They are not photo ops, people. They're animals that deserve better.
In another instance of beachside picture seekers going too far, a man was videotaped in Palm Beach, Florida roughly pulling a shark out of the water by the tail and then posing with it as onlookers clicked away, the Brevard Times reported.
The video (above), posted to Facebook by WPTV Channel 5 reporter Ashleigh Walters, quickly attracted comments ranging from "idiot" to "Someone should drag that guy around in the water just for pictures."
One animal conservation group was quick to condemn the incident.
"Removing a shark from the ocean for the sake of a selfie is highly cruel," Elizabeth Hogan, U.S. Oceans and Wildlife Campaign Manager of World Animal Protection, told The Huffington Post.
"This animal would have been suffocating and unable to breathe the entire time it was kept out of the water," she added. "Many shark populations have declined by more than 90 percent over the last 40 years; posing with sharks on land for photographs needlessly jeopardizes their lives and well-being."
http://www.huffingtonpost.com/entry/florida-beachgoer-shark-photo-op_us_56cb7165e4b0928f5a6cbed7
Video of the incident shows the shark thrashing near the shore before an unidentified man wearing multi-colored swim trunks grabs its tail and yanks it onto the sand.
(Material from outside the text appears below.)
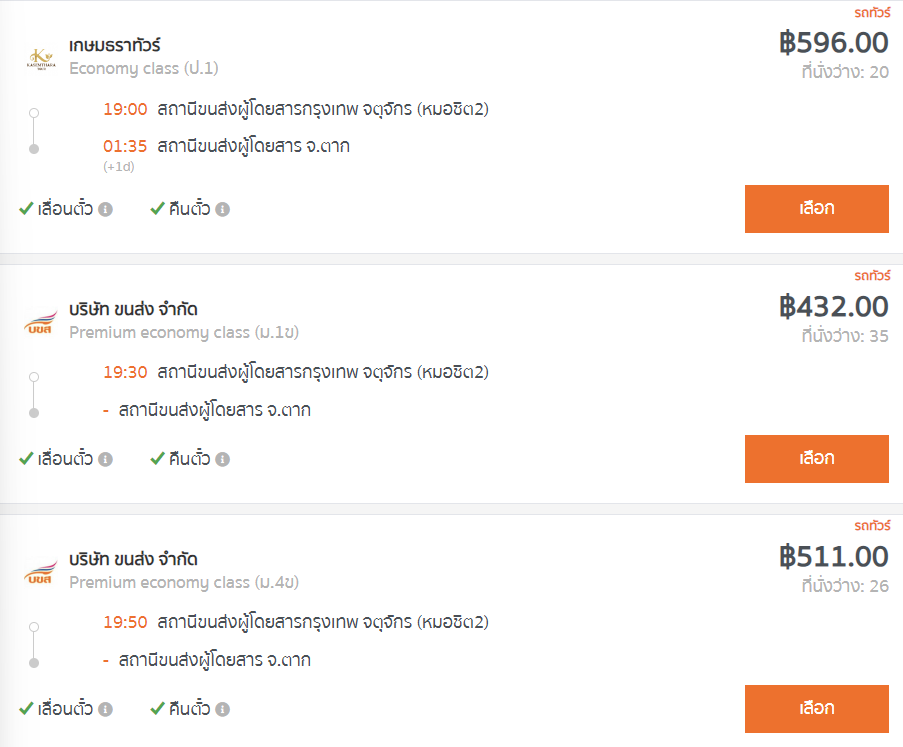The height and width of the screenshot is (747, 903).
Task: Click info icon beside เลื่อนตั๋ว on เกษมธราทัวร์ trip
Action: [105, 210]
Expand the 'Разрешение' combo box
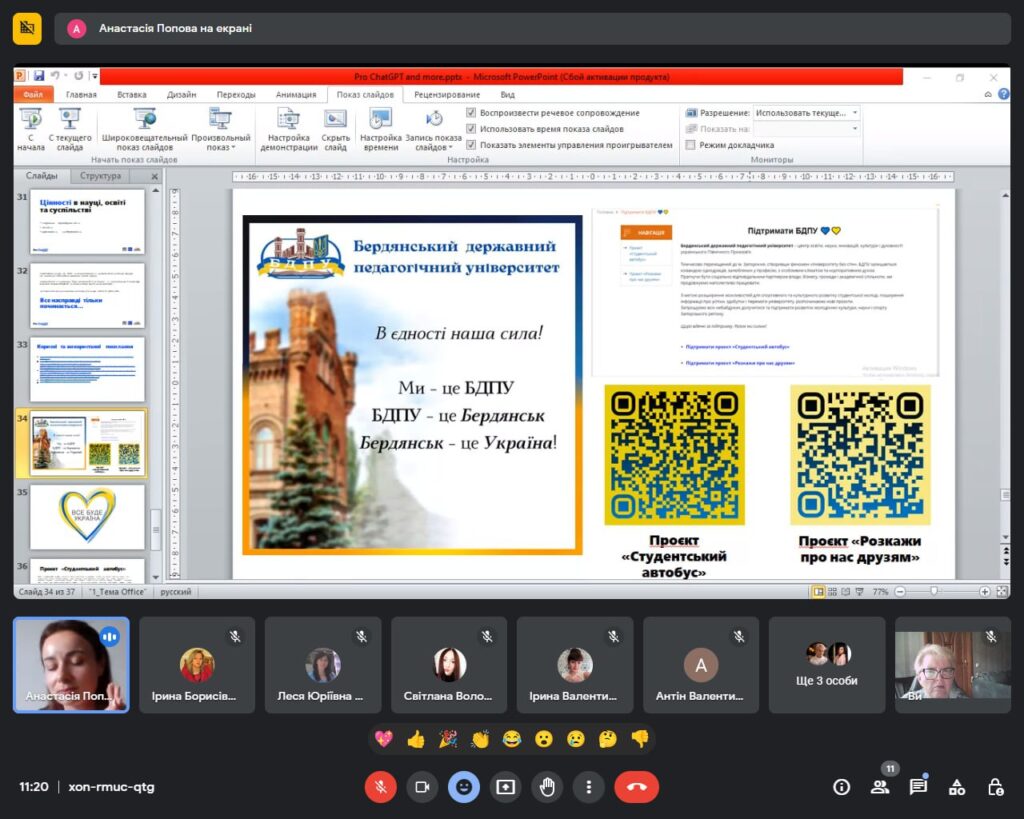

The animal continues to struggle until the man holds it down for a few photos.
The one-and-a-half-minute video ends with a different man dragging the shark back toward the water where the waves meet the shore. Ashleigh Walters, the WPTV reporter who recorded the video, wrote in the description that after the video ended the shark was taken into a deeper area where it didn't resurface for several minutes.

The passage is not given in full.